It's A Bird! It's A Plane! No, It's The Conductor!

It's A Bird! It's A Plane! No, It's The Conductor!
This post was published on the now-closed HuffPost Contributor platform. Contributors control their own work and posted freely to our site. If you need to flag this entry as abusive, send us an email.

Okay, music lovers: here's a riddle for you.

What orchestra conductor is both down-to-earth and up in the air?

If you answered Jim Orent, music director of the Brockton Symphony Orchestra and frequent guest conductor of the Boston Pops, you'll be exactly right.

What makes Orent down-to-earth? Unlike many people in his field, he sidesteps the cult of personality that many conductors create for themselves. He's a musician's musician--a regular guy who happens to be a world-class violinist, singer, and, of course, conductor.

"I'm a lifelong student of conducting from the instrumentalist's and singer's perspective," Orent says over dinner prior to a Brockton Symphony rehearsal.

"Decades of direct feedback from my world class colleagues have guided me in honing my craft. It works for them, and it works for me."

Okay, that's the down-to-earth part but what's this business about up in the air?

Orent doesn't just conduct for a living. He's also an airline pilot who has flown for decades and a dedicated skydiver with more than 300 jumps to his credit.

"The parallels between flying a plane and conducting an orchestra are endless," Orent says. "For example, if you get off-track, in both cases you've got to simultaneously figure out where you are right now and get back heading in the right direction, while at the same time keeping the bigger picture, of your final destination, forefront in your mind."

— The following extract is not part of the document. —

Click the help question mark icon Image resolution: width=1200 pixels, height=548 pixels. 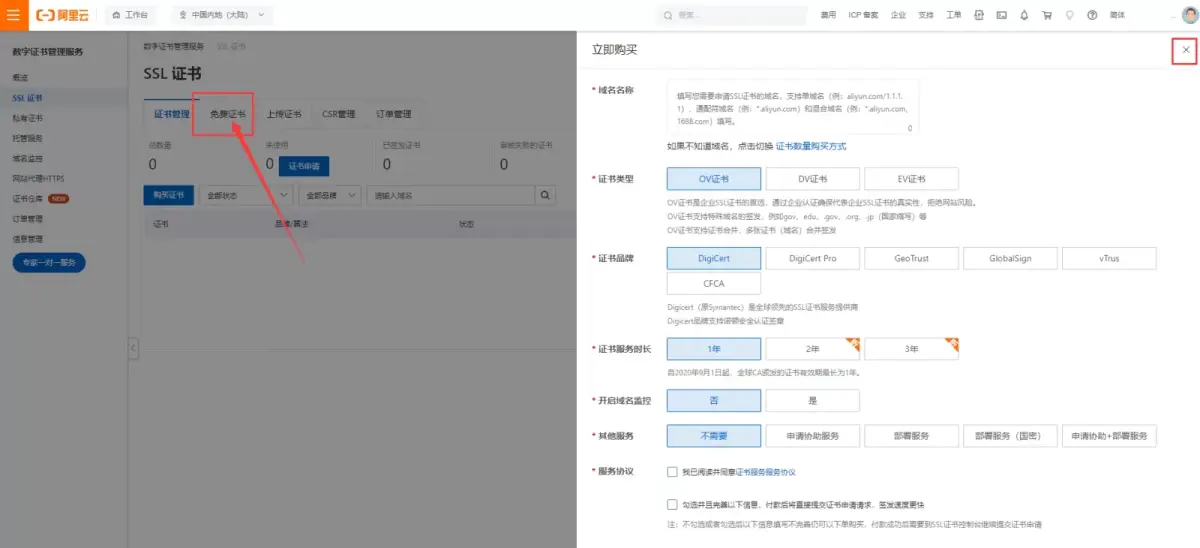[1092, 15]
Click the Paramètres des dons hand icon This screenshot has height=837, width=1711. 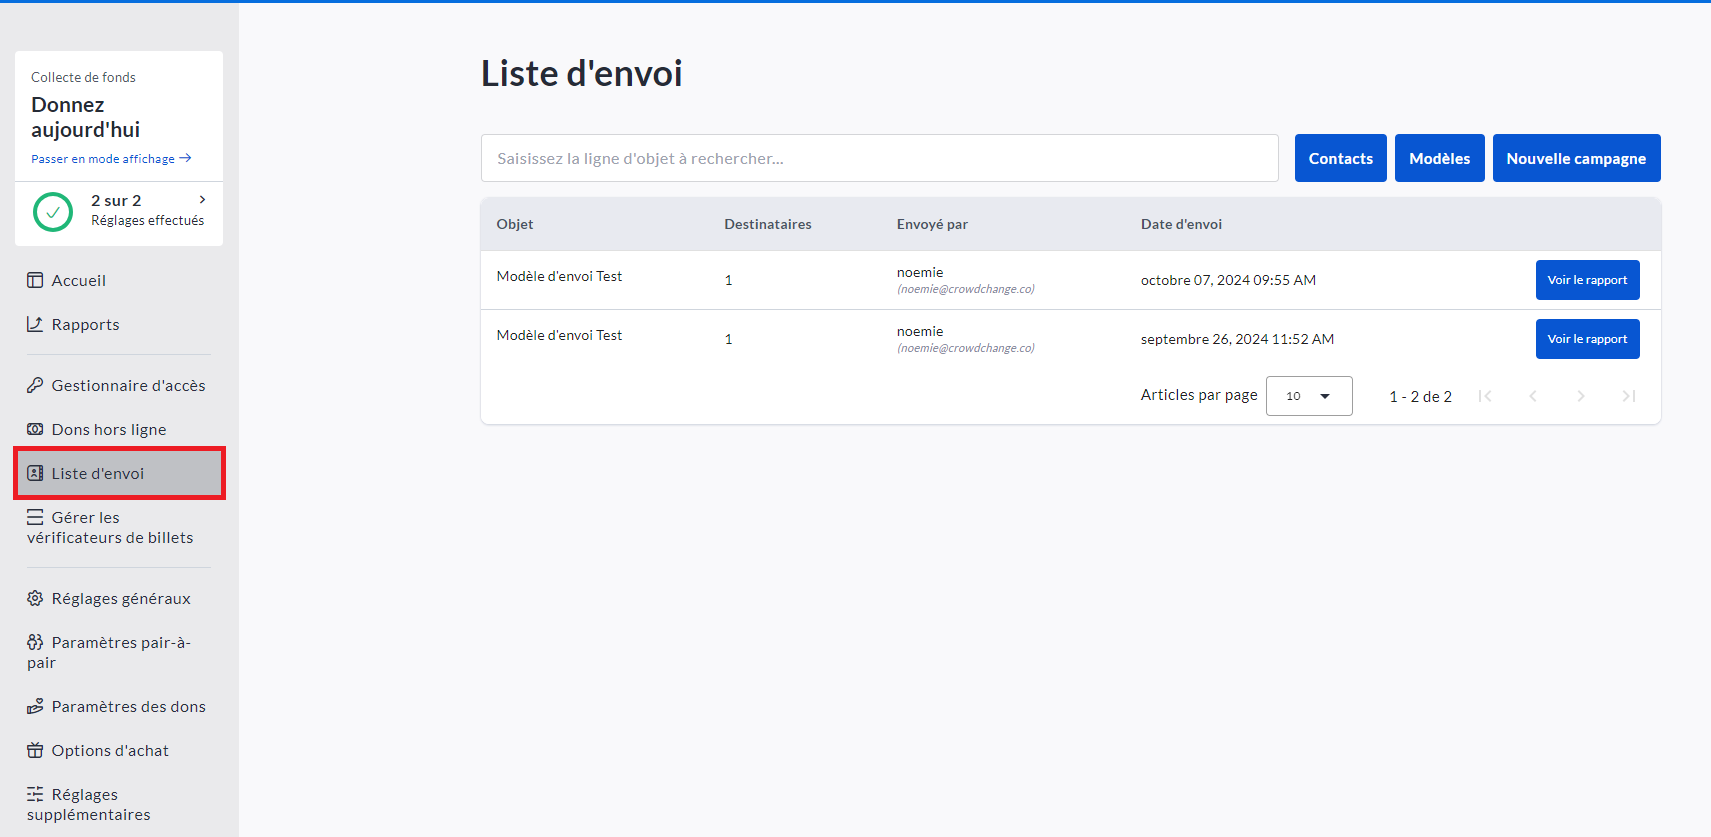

Orent says fate guided him toward conducting and flight, both vertical and horizontal, as a combined career path.

These are simply the things he loves to do, so he does them.

A decade ago, Orent was guest conducting for the Brockton Symphony, which had just embarked on a multi-year program to replace its prior music director. After just one concert, however, the orchestra administration offered him the role of primary conductor.

He accepted, and has never looked back.

Brockton, Massachusetts is a former manufacturing town damaged economically when the shoe industry left New England in search of cheaper labor. Nevertheless, Brockton's orchestra, founded almost 70 years ago, survived, and offers residents and any interested parties an opportunity to hear great music without making the drive into Boston.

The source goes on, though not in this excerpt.